A primary legal question is whether subscription television qualifies as broadcasting under the Communications Act of 1934. Opponents argue it is narrowcasting designed for a privileged few, while proponents point to precedents like Muzak to suggest that direct payment does not disqualify a service from being considered in the public interest. Economically, the document examines the fear that pay-TV’s massive revenue potential would allow it to outbid free television for top talent and popular programming, such as the World Series or Hollywood films. 

The proponents argue that subscription television would actually supplement free programming by providing content that advertisers cannot afford, such as first-run movies, grand opera, and niche educational films. Conversely, critics warn that once a mass audience is established, the system would inevitably siphon away the very programs currently enjoyed for free, eventually forcing sponsors to withdraw as audiences dwindle. The author concludes that there is no immediate need for subscription television, suggesting that the burgeoning free television industry will eventually be capable of offering the same high-quality content without imposing a direct fee on the American public.

Research Highlights

  • The Problem: The researcher evaluates the economic and social viability of subscription television (Pay-TV) and its potential impact on the existing advertiser-sponsored free television system in the United States. 

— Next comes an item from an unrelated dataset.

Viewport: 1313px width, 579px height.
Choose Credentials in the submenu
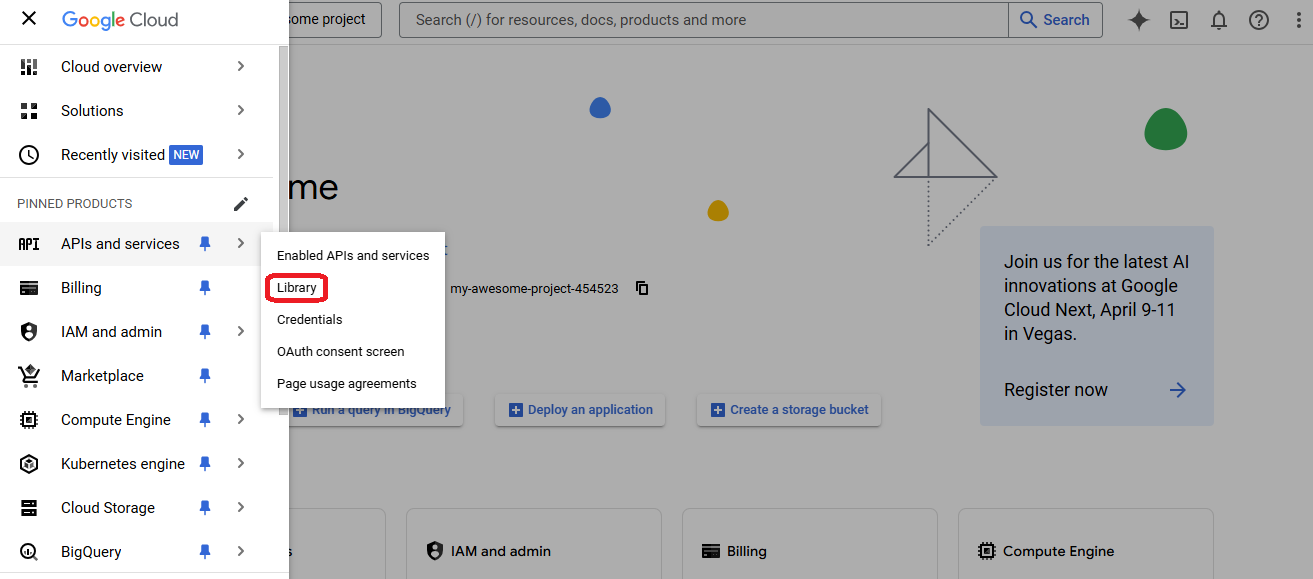pos(309,320)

  • The Method: The project utilizes a comparative analysis of arguments submitted to the FCC in Docket No. 11279, incorporating data from three pay-TV proponents (Zenith, Paramount, Skiatron), network opposers (CBS, NBC, ABC), and public opinion polls. 

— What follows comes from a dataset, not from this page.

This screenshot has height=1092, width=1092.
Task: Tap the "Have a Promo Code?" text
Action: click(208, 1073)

  • Quantitative Finding: In 1954, a sponsor paid $1,000,000 for World Series rights, while pay-TV could gross $25,000,000 for the same event; 40% of viewers surveyed would pay for the World Series; "lower" and "lower-middle" families account for 41% of television homes; Telemeter forecasts pay-TV revenues exceeding $5 billion in 1960 and $6 billion in 1965. 

  • Qualitative Finding: Proponents argue that a "box office" system allows for high-cost "top-flight" talent, first-run motion pictures, and specialized cultural programming like opera; opponents claim the system is "narrowcasting" that will siphon popular talent and programs from free television, creating a discriminatory class system based on the ability to pay. 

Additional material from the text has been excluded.